The Lords were in a great strait. They knew that they were in the
wrong. Yet they were determined not to proclaim, in their
legislative capacity, that they had, in their judicial capacity,
been guilty of injustice. They again tried a middle course. The
preamble was softened down: a clause was added which provided
that Oates should still remain incapable of being a witness; and
the bill thus altered was returned to the Commons.

The Commons were not satisfied. They rejected the amendments, and
demanded a free conference. Two eminent Tories, Rochester and
Nottingham, took their seats in the Painted Chamber as managers
for the Lords. With them was joined Burnet, whose well known
hatred of Popery was likely to give weight to what he might say
on such an occasion. Somers was the chief orator on the other
side; and to his pen we owe a singularly lucid and interesting
abstract of the debate.

The Lords frankly owned that the judgment of the Court of King's
Bench could not be defended. They knew it to be illegal, and had
known it to be so even when they affirmed it. But they had acted
for the best. They accused Oates of bringing an impudently false
accusation against Queen Catherine: they mentioned other
instances of his villany; and they asked whether such a man ought
still to be capable of giving testimony in a court of justice.
The only excuse which, in their opinion, could be made for him
was, that he was insane; and in truth, the incredible insolence
and absurdity of his behaviour when he was last before them
seemed to warrant the belief that his brain had been turned, and
that he was not to be trusted with the lives of other men. The
Lords could not therefore degrade themselves by expressly
rescinding what they had done; nor could they consent to
pronounce the verdict corrupt on no better evidence than common
report.

The reply was complete and triumphant. "Oates is now the smallest
part of the question. He has, Your Lordships say, falsely accused
the Queen Dowager and other innocent persons. Be it so. This bill
gives him no indemnity. We are quite willing that, if he is
guilty, he shall be punished. But for him, and for all
Englishmen, we demand that punishment shall be regulated by law,
and not by the arbitrary discretion of any tribunal. We demand
that, when a writ of error is before Your Lordships, you shall
give judgment on it according to the known customs and statutes
of the realm.
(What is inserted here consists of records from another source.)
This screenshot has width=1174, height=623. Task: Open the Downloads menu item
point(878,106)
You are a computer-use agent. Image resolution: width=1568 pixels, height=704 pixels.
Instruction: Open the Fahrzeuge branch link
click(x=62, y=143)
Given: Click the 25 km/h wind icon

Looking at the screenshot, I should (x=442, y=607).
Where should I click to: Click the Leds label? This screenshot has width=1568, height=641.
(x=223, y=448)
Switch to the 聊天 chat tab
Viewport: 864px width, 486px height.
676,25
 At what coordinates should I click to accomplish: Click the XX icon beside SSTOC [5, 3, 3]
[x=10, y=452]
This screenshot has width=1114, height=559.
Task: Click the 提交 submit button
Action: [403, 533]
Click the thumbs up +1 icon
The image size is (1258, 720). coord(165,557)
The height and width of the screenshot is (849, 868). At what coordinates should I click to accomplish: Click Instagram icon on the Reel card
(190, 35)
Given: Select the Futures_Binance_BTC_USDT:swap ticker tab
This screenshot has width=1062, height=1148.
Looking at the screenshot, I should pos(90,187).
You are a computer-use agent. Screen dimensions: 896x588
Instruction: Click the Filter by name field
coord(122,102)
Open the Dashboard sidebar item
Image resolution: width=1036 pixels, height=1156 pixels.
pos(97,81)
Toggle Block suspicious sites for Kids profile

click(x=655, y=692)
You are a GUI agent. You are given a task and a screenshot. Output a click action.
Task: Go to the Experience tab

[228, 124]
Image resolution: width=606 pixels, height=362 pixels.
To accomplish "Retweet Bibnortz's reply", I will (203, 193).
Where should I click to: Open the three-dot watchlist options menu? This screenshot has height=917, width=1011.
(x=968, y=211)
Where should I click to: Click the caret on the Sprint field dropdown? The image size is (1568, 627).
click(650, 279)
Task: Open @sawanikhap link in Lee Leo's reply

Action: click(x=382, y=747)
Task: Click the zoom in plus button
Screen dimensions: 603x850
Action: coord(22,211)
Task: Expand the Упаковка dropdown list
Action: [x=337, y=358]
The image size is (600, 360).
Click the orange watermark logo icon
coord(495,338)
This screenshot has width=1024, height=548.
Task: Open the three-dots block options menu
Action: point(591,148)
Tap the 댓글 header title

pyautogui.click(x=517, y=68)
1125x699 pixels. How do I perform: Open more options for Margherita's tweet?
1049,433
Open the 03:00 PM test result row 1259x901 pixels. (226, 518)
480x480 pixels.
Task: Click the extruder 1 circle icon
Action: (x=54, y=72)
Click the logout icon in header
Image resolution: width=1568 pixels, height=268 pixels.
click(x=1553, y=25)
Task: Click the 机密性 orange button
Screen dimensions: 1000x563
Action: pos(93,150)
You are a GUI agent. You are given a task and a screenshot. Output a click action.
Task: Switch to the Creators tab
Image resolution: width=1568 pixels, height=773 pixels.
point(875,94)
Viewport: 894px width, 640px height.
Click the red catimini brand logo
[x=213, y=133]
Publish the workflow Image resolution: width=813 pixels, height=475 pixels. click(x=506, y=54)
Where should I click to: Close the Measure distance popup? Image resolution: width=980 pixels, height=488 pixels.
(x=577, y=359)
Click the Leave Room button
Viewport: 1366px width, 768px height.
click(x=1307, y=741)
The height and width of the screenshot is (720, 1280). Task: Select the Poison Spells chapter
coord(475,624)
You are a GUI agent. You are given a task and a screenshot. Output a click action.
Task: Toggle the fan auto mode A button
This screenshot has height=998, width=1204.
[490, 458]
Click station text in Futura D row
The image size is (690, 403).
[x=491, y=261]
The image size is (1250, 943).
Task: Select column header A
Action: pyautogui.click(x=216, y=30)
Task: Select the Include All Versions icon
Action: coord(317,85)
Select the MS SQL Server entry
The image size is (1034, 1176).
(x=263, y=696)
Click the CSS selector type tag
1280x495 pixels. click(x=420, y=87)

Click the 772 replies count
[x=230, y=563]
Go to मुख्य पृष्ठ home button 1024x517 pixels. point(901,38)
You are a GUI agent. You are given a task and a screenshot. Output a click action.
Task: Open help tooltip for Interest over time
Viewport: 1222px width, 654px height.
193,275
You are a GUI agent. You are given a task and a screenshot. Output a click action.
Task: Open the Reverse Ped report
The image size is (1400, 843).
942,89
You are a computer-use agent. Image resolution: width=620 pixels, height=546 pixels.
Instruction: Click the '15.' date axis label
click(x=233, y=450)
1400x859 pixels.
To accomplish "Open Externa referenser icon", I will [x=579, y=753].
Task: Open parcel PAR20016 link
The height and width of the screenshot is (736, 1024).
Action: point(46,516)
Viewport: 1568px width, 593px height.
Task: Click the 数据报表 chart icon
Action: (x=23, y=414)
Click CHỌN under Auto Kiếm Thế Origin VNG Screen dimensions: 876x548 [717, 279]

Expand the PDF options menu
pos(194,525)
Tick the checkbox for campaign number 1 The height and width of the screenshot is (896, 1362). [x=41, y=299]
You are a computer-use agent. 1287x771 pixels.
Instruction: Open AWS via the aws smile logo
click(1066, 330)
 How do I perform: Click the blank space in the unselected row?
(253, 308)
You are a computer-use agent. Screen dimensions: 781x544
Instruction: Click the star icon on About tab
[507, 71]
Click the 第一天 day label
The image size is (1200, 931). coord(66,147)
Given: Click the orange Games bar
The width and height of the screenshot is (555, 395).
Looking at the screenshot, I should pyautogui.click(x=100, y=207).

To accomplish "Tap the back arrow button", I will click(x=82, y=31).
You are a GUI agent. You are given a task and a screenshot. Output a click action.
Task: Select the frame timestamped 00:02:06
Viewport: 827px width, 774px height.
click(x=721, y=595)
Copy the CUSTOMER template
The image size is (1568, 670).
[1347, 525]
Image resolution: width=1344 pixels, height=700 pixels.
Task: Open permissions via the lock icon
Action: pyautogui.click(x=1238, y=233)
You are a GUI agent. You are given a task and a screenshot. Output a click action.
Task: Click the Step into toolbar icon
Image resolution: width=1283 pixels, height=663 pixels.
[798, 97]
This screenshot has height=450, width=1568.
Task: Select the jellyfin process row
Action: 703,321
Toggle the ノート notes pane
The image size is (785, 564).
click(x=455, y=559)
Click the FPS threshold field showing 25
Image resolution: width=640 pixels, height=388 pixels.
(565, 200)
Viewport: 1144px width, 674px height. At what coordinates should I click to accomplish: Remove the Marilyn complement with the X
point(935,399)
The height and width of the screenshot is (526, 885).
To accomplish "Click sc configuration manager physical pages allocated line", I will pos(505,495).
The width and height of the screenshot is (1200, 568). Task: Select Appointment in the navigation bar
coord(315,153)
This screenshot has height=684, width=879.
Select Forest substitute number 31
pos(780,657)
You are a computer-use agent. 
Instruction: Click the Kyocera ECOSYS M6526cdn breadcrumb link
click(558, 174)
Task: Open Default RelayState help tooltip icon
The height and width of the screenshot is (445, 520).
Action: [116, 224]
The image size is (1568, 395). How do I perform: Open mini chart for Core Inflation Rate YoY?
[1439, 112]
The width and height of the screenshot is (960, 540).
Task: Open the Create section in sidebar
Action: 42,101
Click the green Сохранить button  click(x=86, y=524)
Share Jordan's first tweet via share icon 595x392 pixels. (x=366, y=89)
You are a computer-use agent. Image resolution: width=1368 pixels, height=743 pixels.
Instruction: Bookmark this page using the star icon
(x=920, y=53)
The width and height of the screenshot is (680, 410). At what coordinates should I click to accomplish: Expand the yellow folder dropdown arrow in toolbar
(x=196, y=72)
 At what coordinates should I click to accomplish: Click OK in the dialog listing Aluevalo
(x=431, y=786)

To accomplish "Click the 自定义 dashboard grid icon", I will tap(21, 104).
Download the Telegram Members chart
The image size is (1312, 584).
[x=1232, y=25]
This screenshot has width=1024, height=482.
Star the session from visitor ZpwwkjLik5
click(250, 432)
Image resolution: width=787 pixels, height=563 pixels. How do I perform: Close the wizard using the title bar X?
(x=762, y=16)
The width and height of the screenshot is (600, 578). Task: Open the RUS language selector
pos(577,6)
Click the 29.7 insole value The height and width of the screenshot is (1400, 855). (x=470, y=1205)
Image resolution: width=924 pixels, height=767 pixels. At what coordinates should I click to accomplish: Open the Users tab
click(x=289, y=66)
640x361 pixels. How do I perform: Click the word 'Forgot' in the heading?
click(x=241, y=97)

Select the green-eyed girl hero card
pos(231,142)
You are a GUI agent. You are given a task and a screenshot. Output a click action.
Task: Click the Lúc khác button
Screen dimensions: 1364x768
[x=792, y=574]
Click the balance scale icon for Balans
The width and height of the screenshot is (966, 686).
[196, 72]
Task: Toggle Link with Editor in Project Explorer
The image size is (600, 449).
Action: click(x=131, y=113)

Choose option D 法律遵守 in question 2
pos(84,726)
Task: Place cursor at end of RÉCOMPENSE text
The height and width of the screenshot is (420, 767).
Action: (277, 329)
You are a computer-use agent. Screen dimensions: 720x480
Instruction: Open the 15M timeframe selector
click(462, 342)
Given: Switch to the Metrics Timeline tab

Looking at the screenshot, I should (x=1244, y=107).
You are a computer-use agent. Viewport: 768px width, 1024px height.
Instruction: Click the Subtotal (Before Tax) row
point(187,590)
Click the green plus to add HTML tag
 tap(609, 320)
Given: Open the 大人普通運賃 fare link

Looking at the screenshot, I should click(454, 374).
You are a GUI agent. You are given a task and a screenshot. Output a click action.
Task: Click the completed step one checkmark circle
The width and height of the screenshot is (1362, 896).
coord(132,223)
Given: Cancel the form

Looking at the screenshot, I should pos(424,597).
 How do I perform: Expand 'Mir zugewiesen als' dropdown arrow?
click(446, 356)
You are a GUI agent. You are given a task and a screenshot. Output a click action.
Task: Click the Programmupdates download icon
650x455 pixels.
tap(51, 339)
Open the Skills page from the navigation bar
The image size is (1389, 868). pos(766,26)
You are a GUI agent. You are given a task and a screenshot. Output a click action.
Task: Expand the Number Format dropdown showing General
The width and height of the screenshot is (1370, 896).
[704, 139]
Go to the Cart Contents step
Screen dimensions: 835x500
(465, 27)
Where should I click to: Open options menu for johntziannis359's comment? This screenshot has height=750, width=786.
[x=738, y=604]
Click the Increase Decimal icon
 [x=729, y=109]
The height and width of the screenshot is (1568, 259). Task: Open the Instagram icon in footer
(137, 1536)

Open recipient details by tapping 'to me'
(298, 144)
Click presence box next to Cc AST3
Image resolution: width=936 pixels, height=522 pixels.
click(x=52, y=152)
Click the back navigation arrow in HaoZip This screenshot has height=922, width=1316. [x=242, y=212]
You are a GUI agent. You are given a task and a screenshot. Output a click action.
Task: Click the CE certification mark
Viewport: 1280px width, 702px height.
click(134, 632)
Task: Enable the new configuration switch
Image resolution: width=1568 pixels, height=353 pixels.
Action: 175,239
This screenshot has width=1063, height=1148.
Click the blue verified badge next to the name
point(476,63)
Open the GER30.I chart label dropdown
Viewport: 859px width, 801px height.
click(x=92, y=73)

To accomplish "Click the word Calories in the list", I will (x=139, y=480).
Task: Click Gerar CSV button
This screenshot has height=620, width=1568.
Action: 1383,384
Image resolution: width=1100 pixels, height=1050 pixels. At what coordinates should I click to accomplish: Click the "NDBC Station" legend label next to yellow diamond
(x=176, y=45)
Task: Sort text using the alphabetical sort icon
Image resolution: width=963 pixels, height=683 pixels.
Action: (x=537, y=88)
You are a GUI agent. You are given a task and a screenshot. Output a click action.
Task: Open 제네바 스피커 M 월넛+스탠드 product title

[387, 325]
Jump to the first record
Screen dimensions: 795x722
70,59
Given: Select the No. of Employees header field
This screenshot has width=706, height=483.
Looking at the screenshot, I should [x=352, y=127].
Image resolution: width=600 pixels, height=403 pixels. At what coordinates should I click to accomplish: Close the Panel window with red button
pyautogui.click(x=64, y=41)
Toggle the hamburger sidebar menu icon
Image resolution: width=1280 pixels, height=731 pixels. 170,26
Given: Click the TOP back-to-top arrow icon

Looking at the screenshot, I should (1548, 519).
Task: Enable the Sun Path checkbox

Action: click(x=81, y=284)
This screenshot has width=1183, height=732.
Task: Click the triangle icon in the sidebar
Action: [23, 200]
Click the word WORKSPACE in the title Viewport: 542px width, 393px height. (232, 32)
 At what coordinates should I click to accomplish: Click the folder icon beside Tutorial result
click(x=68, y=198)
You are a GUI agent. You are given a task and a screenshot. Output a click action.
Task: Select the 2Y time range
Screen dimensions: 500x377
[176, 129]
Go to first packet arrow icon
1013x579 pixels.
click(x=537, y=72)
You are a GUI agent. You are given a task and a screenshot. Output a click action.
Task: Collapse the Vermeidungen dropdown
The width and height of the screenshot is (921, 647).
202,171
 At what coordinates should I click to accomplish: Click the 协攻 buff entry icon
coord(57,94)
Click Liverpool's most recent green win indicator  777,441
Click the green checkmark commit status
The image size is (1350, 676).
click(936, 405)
We deny that you have any right, on such occasions,
to take into consideration the moral character of a plaintiff or
the political effect of a decision. It is acknowledged by
yourselves that you have, merely because you thought ill of this
man, affirmed a judgment which you knew to be illegal. Against
this assumption of arbitrary power the Commons protest; and they
hope that you will now redeem what you must feel to be an error.
Your Lordships intimate a suspicion that Oates is mad. That a man
is mad may be a very good reason for not punishing him at all.
But how it can be a reason for inflicting on him a punishment
which would be illegal even if he were sane, the Commons do not
comprehend. Your Lordships think that you should not be justified
in calling a verdict corrupt which has not been legally proved to
be so. Suffer us to remind you that you have two distinct
functions to perform. You are judges; and you are legislators.
When you judge, your duty is strictly to follow the law. When you
legislate, you may properly take facts from common fame. You
invert this rule. You are lax in the wrong place, and scrupulous
in the wrong place. As judges, you break through the law for the
sake of a supposed convenience. As legislators, you will not
admit any fact without such technical proof as it is rarely
possible for legislators to obtain."401

This reasoning was not and could not be answered. The Commons
were evidently flushed with their victory in the argument, and
proud of the appearance which Somers had made in the Painted
Chamber. They particularly charged him to see that the report
which he had made of the conference was accurately entered in the
journals. The Lords very wisely abstained from inserting in their
records an account of a debate in which they had been so signally
discomfited. But, though conscious of their fault and ashamed of
it, they could not be brought to do public penance by owning, in
the preamble of the Act, that they had been guilty of injustice.
The minority was, however, strong. The resolution to adhere was
carried by only twelve votes, of which ten were proxies.402

Twenty-one Peers protested. The bill dropped. Two Masters in
Chancery were sent to announce to the Commons the final
resolution of the Peers. The Commons thought this proceeding
unjustifiable in substance and uncourteous in form. They
determined to remonstrate; and Somers drew up an excellent
manifesto, in which the vile name of Oates was scarcely
mentioned, and in which the Upper House was with great
earnestness and gravity exhorted to treat judicial questions
judicially, and not, under pretence of administering law, to make
law.403 The wretched man, who had now a second time thrown the
political world into confusion, received a pardon, and was set at
liberty. His friends in the Lower House moved an address to the
Throne, requesting that a pension sufficient for his support
might be granted to him.404 He was consequently allowed about
three hundred a year, a sum which he thought unworthy of his
acceptance, and which he took with the savage snarl of
disappointed greediness.

From the dispute about Oates sprang another dispute, which might
have produced very serious consequences. The instrument which had
declared William and Mary King and Queen was a revolutionary
instrument. It had been drawn up by an assembly unknown to the
ordinary law, and had never received the royal sanction. It was
evidently desirable that this great contract between the
governors and the governed, this titledeed by which the King held
his throne and the people their liberties, should be put into a
strictly regular form. The Declaration of Rights was therefore
turned into a Bill of Rights; and the Bill of Rights speedily
passed the Commons; but in the Lords difficulties arose.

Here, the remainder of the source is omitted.